** PROBLEM REQUIREMENTS **
Answer these questions from the cuObject example text:
1. What port number is passed when the cuObjServer is created?
2. What value is given to setCqDepth?
3. According to the protocol flow, what performs the RDMA data movement?

** EXCERPTED TEXT **

■ ■ ■ ■

Step 2: Create the Client

  cuObjClient* client = new cuObjClient(ops, CUOBJ_PROTO_RDMA_DC_V1);

  // To use GPU memory:
  void *gpubuf;
  cudaMalloc(&gpubuf, 4 * 1024 * 1024);
  client->cuMemObjGetDescriptor(gpubuf, 4 * 1024 * 1024);

  // Or host pinned memory:
  void *hostbuf;
  hostbuf = malloc(4 * 1024 * 1024); // For best performance, pin the host buffer
  client->cuMemObjGetDescriptor(hostbuf, 4 * 1024 * 1024);

  my_ctx_t ctx = {}; // Fill as needed for context

  // PUT (works for any registered host or GPU memory):
  client->cuObjPut(&ctx, gpubuf, 4 * 1024 * 1024, 0, 0);
  client->cuObjPut(&ctx, hostbuf, 4 * 1024 * 1024, 0, 0);

  // GET:
  client->cuObjGet(&ctx, gpubuf, 4 * 1024 * 1024, 0, 0);
  client->cuObjGet(&ctx, hostbuf, 4 * 1024 * 1024, 0, 0);

Server Example
--------------

Step 1: Launch the Server

  cuObjRDMATunable params;
  params.setNumDcis(128);
  params.setCqDepth(640);

  cuObjServer* server = new cuObjServer("0.0.0.0", 18515, CUOBJ_PROTO_RDMA_DC_V1, params);

  // Register a host memory buffer for use:
  void* buffer = server->allocHostBuffer(4 * 1024 * 1024); // Page-aligned, 4MB
  struct rdma_buffer* rdma_handle = server->registerBuffer(buffer, 4 * 1024 * 1024);
  // 'rdma_handle' can be used for zero-copy RDMA I/O

  // Server now processes requests.

Step 2: Handle Operations

  // Upon receiving a request with an RDMA token via S3-compatible HTTP API,
  // check the operation (CUOBJ_OP_PUT/CUOBJ_OP_GET):
  //
  // Pseudocode:
  // if (operation_type == CUOBJ_OP_PUT) {
  //     // Store client (host or GPU) data
  //     ssize_t bytes_written = handlePutObject(rdma_handle, buf, size, offset, infop);
  // }
  // else if (operation_type == CUOBJ_OP_GET) {
  //     // Fetch data to client (host or GPU) buffer
  //     ssize_t bytes_read = handleGetObject(rdma_handle, buf, size, offset, infop);
  // }
  //
  // No extra data motion logic needed. cuObjServer performs the RDMA transfer and returns operation status.
  // RDMA completions and notifications are handled internally.

Protocol Flow
-------------

1. Client invokes cuObjPut or cuObjGet, submitting an RDMA buffer descriptor (host or GPU).
2. Server receives the control request and calls your registered callbacks (get/put).
3. RDMA data movement is performed automatically by cuObjServer.
4. Results are reported through the cuObject API.

Tips
----
- Always register buffers before RDMA I/O. Supports both host-pinned and GPU memory.
- For parallel workloads, use separate buffer offsets or threads.
- Tune cuObjRDMATunable (CQ depth, DCIs, etc.) for best throughput and latency.
- For advanced/async use-cases, consult the full cuObject API reference.

■ ■ ■ ■

** MATERIAL SHOWN **

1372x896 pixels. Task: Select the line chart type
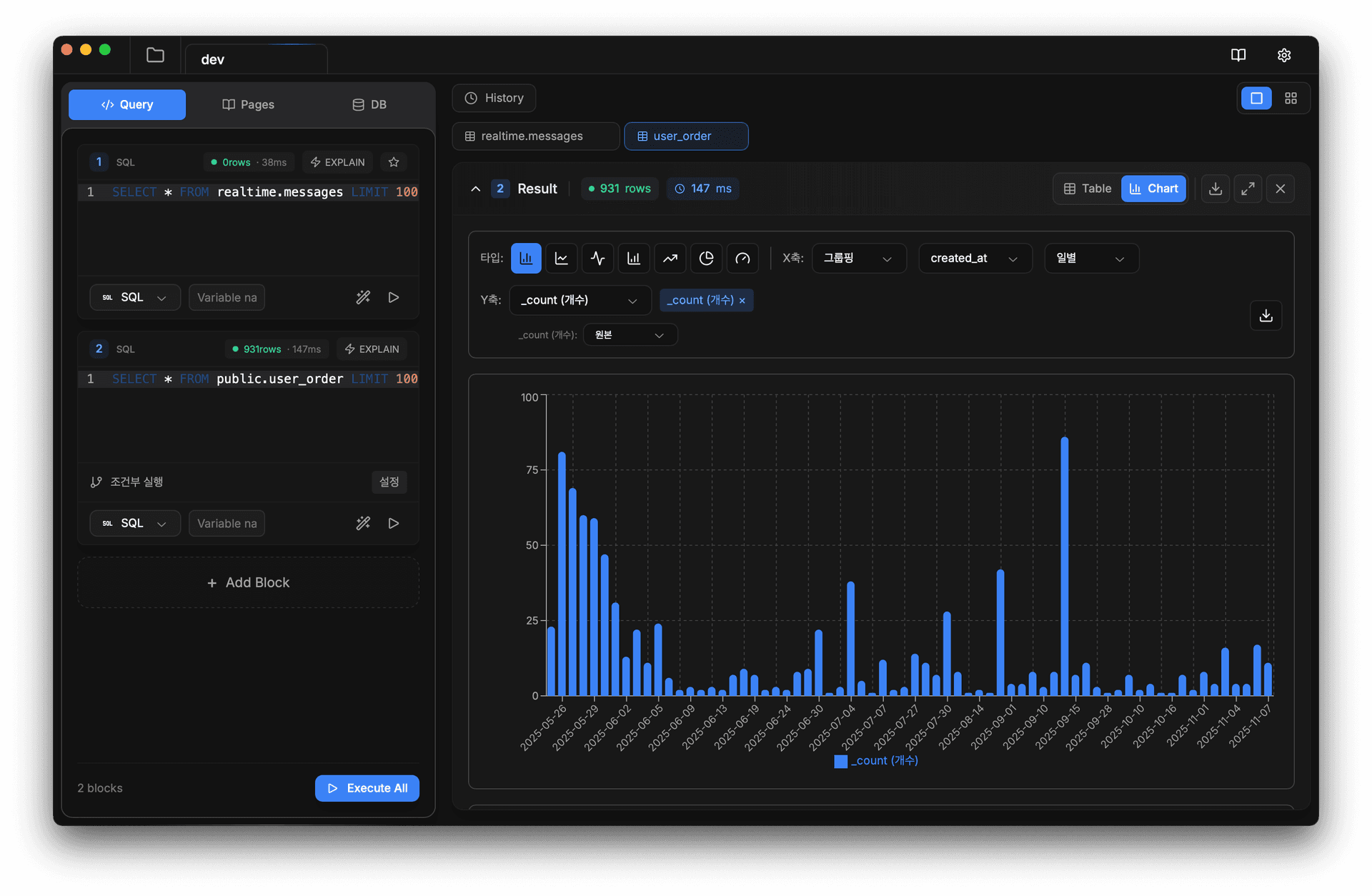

■ ■ ■ ■

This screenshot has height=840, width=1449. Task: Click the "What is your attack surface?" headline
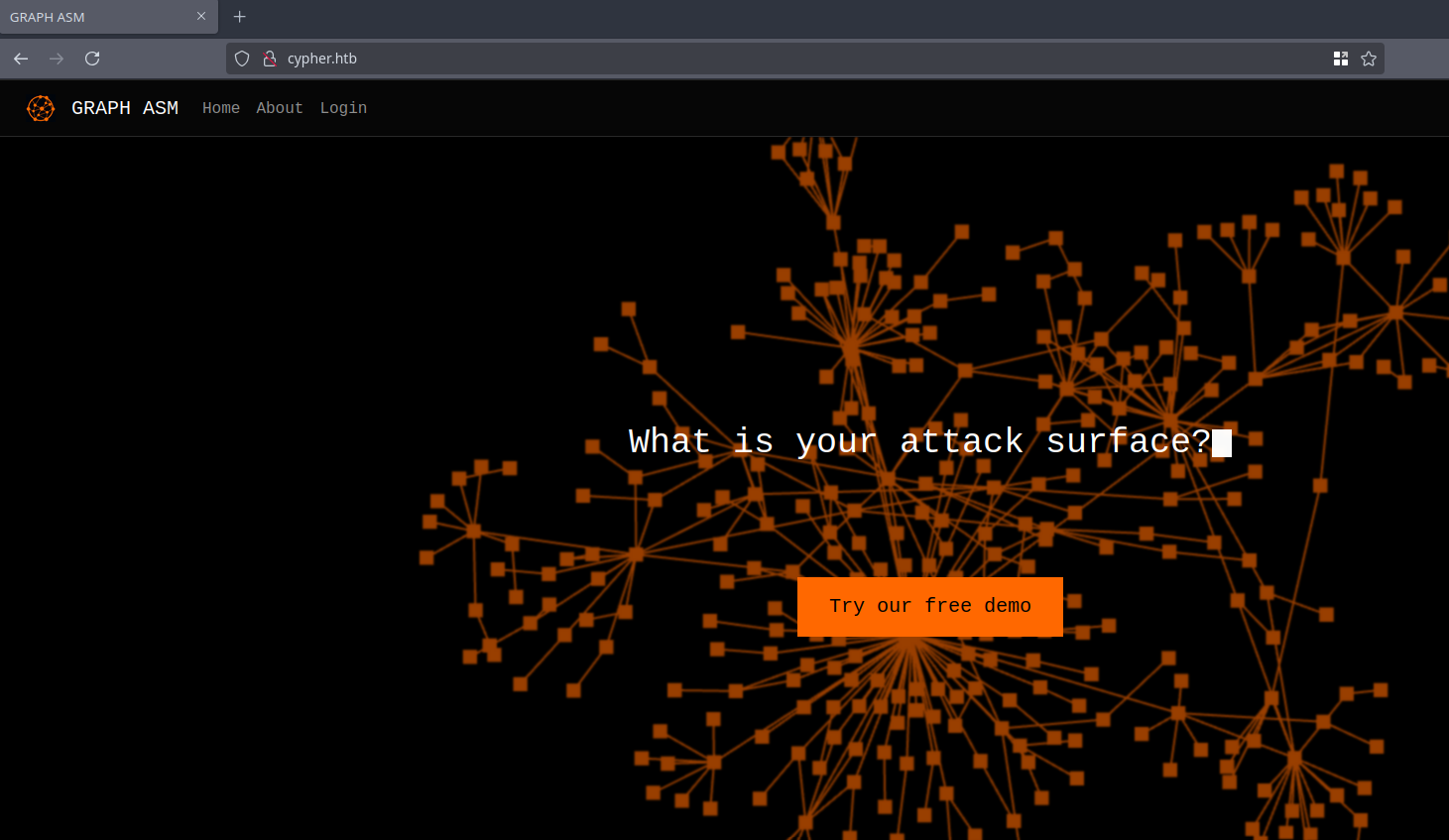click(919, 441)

■ ■ ■ ■

** RESULT OF THIS EXERCISE **
1. 18515
2. 640
3. cuObjServer, automatically